The issue of how minorities are affected by the crisis has received far less attention.
Research data on how the foreclosure crisis impacted communities of color reported at yearend 2011 by the National Community Reinvestment Coalition, show that non-Hispanic white borrowers shared 65.9% of all originations between 2005-2008 and 56.1% of foreclosures completed between 2007-2009, which represents a 4.5% foreclosure rate, compared to 7.9% for African-Americans, 7.7% for Hispanic/Latinos, 4.6% for Asians, 5.9% for American Indians and 6.3% for Hawaiian/Pacific Islanders.
Findings from the NCRC report, its authors note, contrast with a HAMP survey with foreclosure mitigation counselors conducted by NCRC in 2010 suggested that white HAMP-eligible homeowners were almost 50% more likely to receive a modification compared to their African-American peers.
The report’s findings about the HAMP performance by race and ethnicity based on 2011 U.S. Treasury data showed 31.4% of loan modification starts after Dec. 1, 2009 went to whites, 11.5% to African-Americans, 16.4% to Hispanics and 3% to Asians. Permanent modifications were split at 32.9% to whites, 12.1% to African-Americans, 17.7% to Hispanics and 3.1% to Asians.
While these racial and ethnic breakdowns are informative, the report notes, “It is difficult to put these proportions into a broader perspective.”
CredAbility’s director of Hispanic external affairs said the focus in 2012 is on the long-term goals of educating the youth and cultivating savvy Hispanic customers alongside giving help to those who are facing a financial crisis.
In November 2011 the National Association of Real Estate Brokers hosted the State of Housing in Black America Issues Forum in Atlanta to discuss the effects of the mortgage crisis in minority communities and find solutions. NAREB quoted research by Atlanta Regional Housing showing that 80% of Georgia’s foreclosures filings were from Metro Atlanta, which according to RealtyTrac has the 16th highest foreclosure rate in the country. Heavily minority counties such as Gwinnett, Fulton, Dekalb, Cobb and Clayton had some of the higher concentrations, including the Atlanta Promise Neighborhood where the foreclosure rate was 40%.

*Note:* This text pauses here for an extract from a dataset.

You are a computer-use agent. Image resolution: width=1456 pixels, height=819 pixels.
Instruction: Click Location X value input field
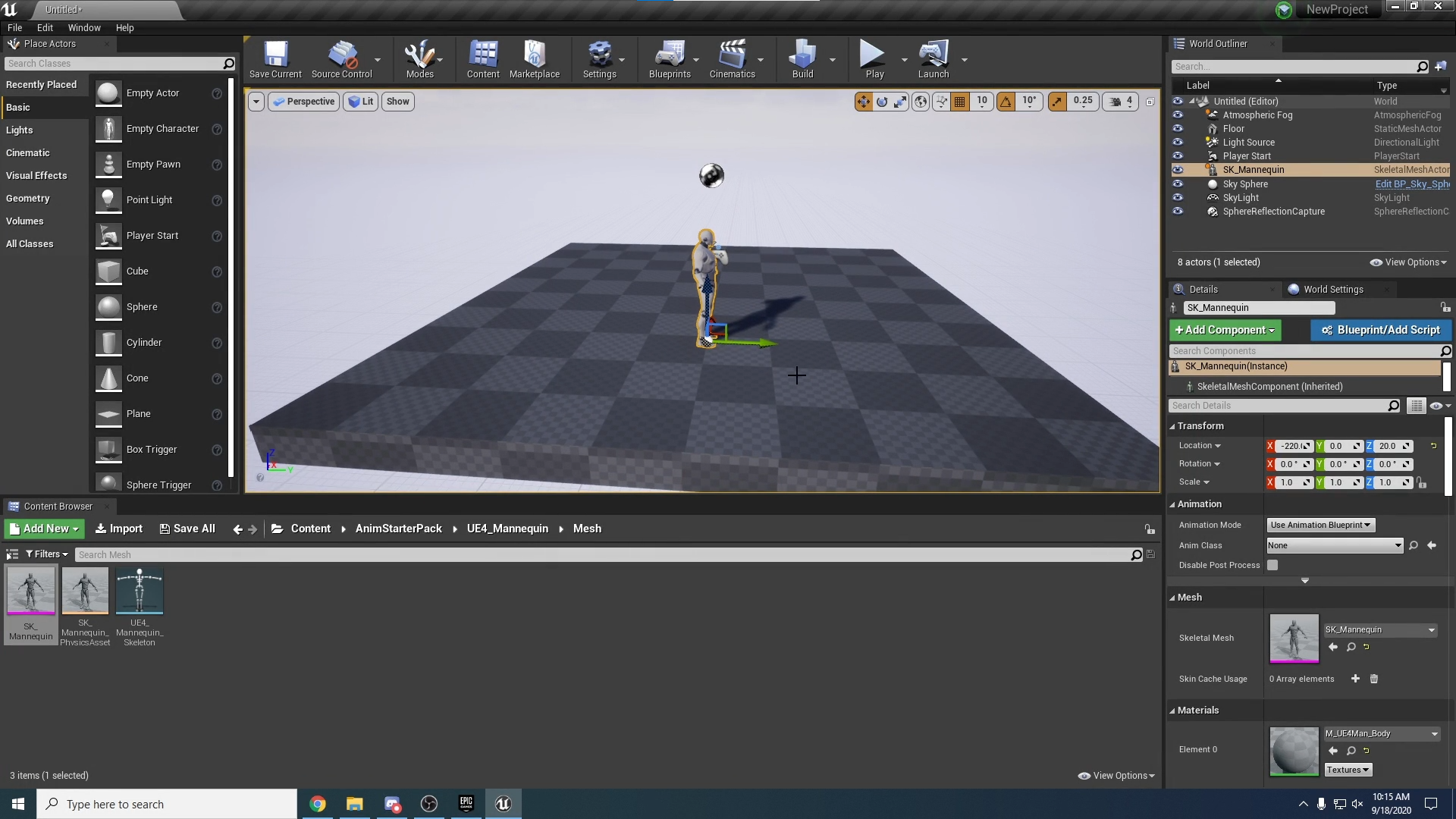point(1290,445)
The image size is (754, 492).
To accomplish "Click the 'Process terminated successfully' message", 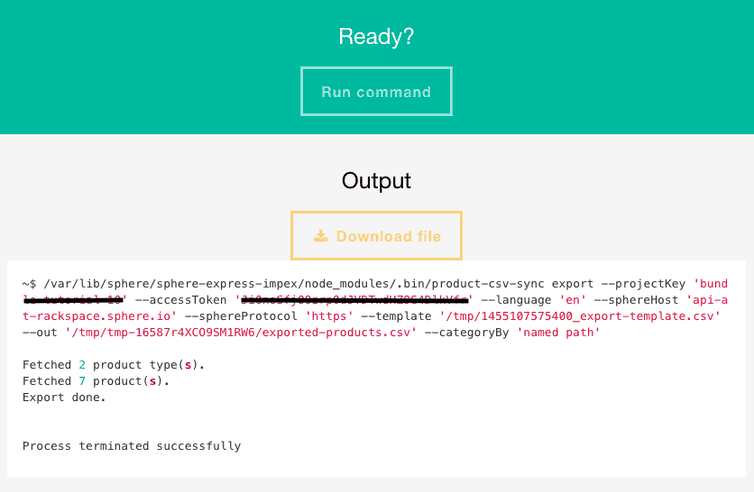I will point(131,446).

As the new year begins data show there are some good news to report from the metro areas including those with large minority populations.
According to Foreclosure-Response.org, an online resource jointly maintained by the Center for Housing Policy, the Local Initiatives Support Corporation and the Urban Institute, the serious mortgage delinquency rate has been showing “a slow but steady downward trend.”

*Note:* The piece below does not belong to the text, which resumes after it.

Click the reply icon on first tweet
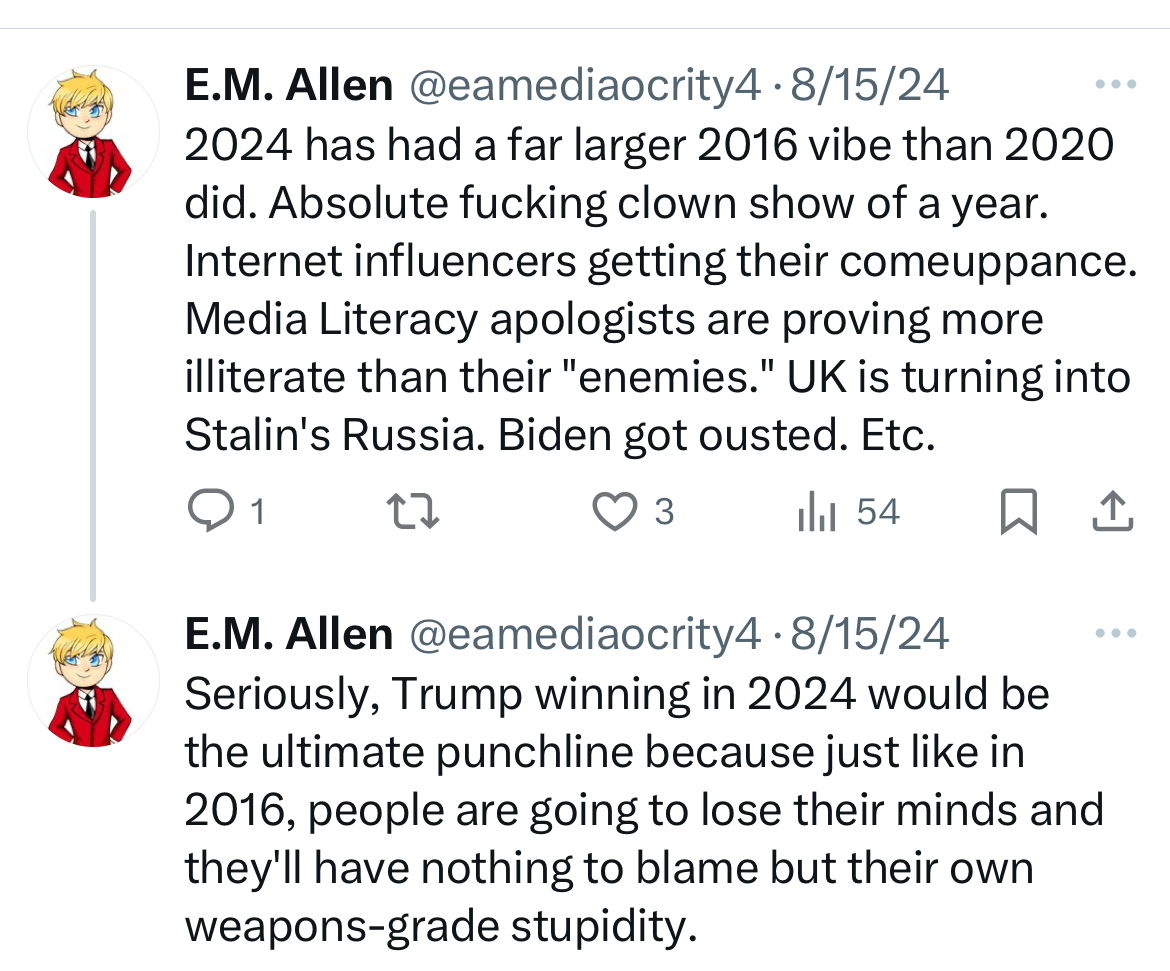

From 10.4% at its peak in December 2009 to 9.3% in June 2011, according to Foreclosure-Response.org, the number of loans in foreclosure and those delinquent 90 days or more declined primarily due to a decrease in delinquent loans from 5.5% in December 2009 to 3.7% in June 2011. The average foreclosure rate remained flat at 5.5% over the three quarters ending in June.
The catch is in the statistics themselves since despite of the abundant data available, “foreclosure trends are less clear” because they vary significantly from state to state, and MSA to MSA.
For example, in Riverside and Stockton, Calif., the foreclosure rate decreased the most, down 1.9% and 1.7%, respectively, from the peak in December 2009. In Florida, New York and Illinois metros, on the other hand, foreclosure rates increased steadily: 2.8% in Tampa, 2.3% in Chicago and 2.1% in New York between December 2009 and June 2011.
At the current pace of foreclosure sales, said Urban Institute research associate Leah Hendey, the process “could take decades to complete,” making it critical to their communities and the housing market.